Re: [PATCH] diff compaction heuristic: favor shortest neighboring blank lines

Michael Haggerty <mhagger@xxxxxxxxxxxx> · Thu, 16 Jun 2016 23:10:57 +0200

On 06/16/2016 07:46 PM, Stefan Beller wrote:
> The compaction heuristic for diffs was deemed quite good, but in 5580b27
> we have an example demonstrates a common case, that fails with the existing
> heuristic. That is why we disabled the heuristic in the v2.9.0 release.
> 
> With this patch a diff looks like:
> 
>          def bar
>                  do_bar_stuff()
> 
>                  common_ending()
>          end
> 
> +        def bal
> +                do_bal_stuff()
> +
> +                common_ending()
> +        end
> +
>          def baz
>                  do_baz_stuff()
> 
>                  common_ending()
>          end
> 
> whereas before we had:
> 
>   WIP (TODO: ask peff to provide an example that actually triggers, I seem to be
>        unable to write one, though I thought the above was one)
> 
> 
> The way we do it, is by inspecting the neighboring lines and see how
> much indent there is and we choose the line that has the shortest amount
> of blanks in the neighboring lines.
> 
> (TODO: update comments in the file)
> 
> Signed-off-by: Stefan Beller <sbeller@xxxxxxxxxx>
> ---
> 
> Hi Jeff, hi Michael,
> 
> thanks for pointing out the flaw in this ruby code base before the 2.9 release.
> I think this patch would fix your finding, though I cannot reproduce it.
> Can you provide an example repo/patch that looks ugly on current origin/master,
> so I can be sure this fixes the issue?
> 
> This can also be a start of a discussion if this is a too short-sighted enhancement
> of the heuristic. Essentially we'd want to prefer 
> 
> +        end
> +
> +        def bal
> 
> over:
> 
> +                do_bal_stuff()
> +
> +                common_ending()
> 
> because there is less space between line start and {end, def bal}
> than for {do_bal_stuff, common_ending}.

It's really cool that you are trying to implement the indentation
heuristic. I'm curious how it works in practice (something we can
probably only determine by applying it to a corpus of diffs to see how
often it outperforms/underperforms the other possible approaches).

The heuristic I proposed was

* Prefer to start and end hunks *following* lines with the least
  indentation.

* Define the "indentation" of a blank line to be the indentation of
  the previous non-blank line minus epsilon.
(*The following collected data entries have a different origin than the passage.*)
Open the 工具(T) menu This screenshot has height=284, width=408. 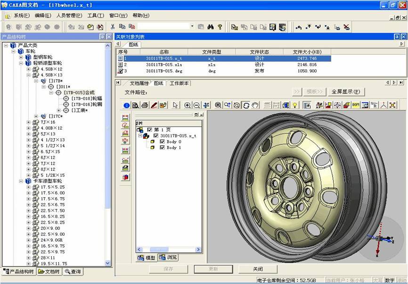tap(96, 16)
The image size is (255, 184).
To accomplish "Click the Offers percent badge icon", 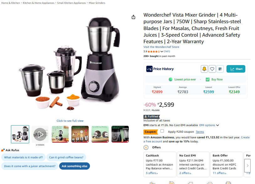I will 146,147.
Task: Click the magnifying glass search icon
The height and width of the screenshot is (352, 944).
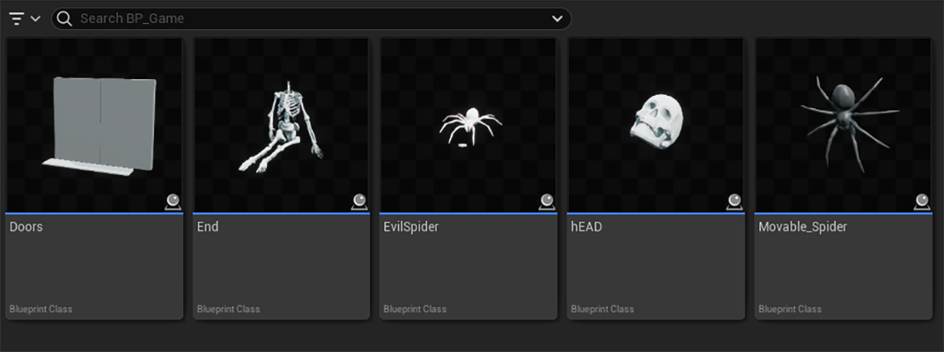Action: click(x=64, y=18)
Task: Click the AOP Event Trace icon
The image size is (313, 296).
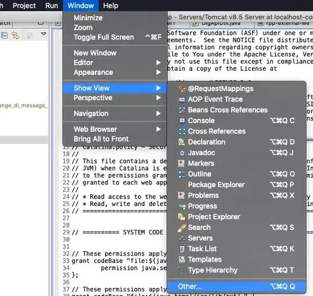Action: [181, 99]
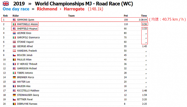Viewport: 187px width, 107px height.
Task: Click the Rider column header
Action: (x=15, y=16)
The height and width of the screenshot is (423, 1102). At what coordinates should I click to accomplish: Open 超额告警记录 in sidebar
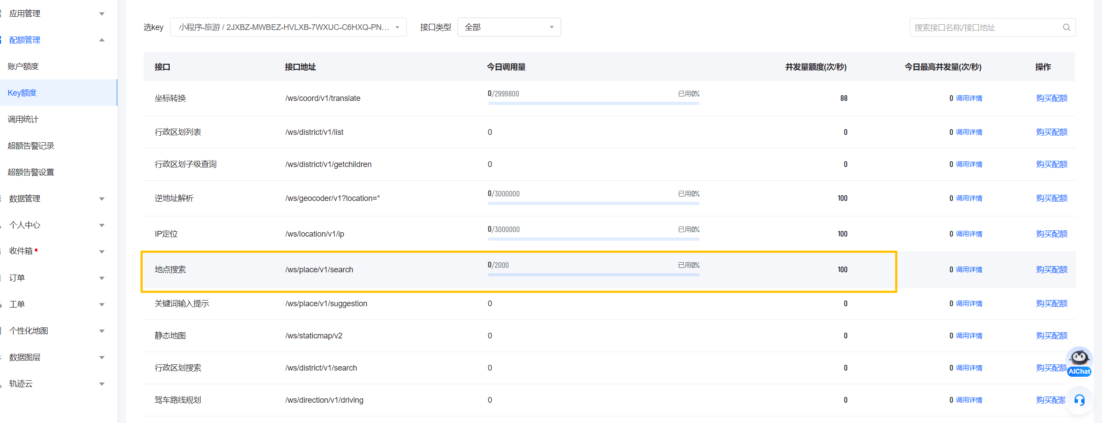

* In the case of a tie, prefer to slide the hunk down as far as
  possible.

If that's what you are trying to implement, then notice that the first
rule says that the hunk should start *following* the line with the least
indentation. So the "score" for

> +        end
> +
> +        def bal

would be the indentation of the line preceding "end", which is larger
than the indentation of "end". And the score for

> +                do_bal_stuff()
> +
> +                common_ending()

would come from the line preceding "do_bal_stuff()", namely "def bal()",
which is indented the same as "end". So the latter would be preferred.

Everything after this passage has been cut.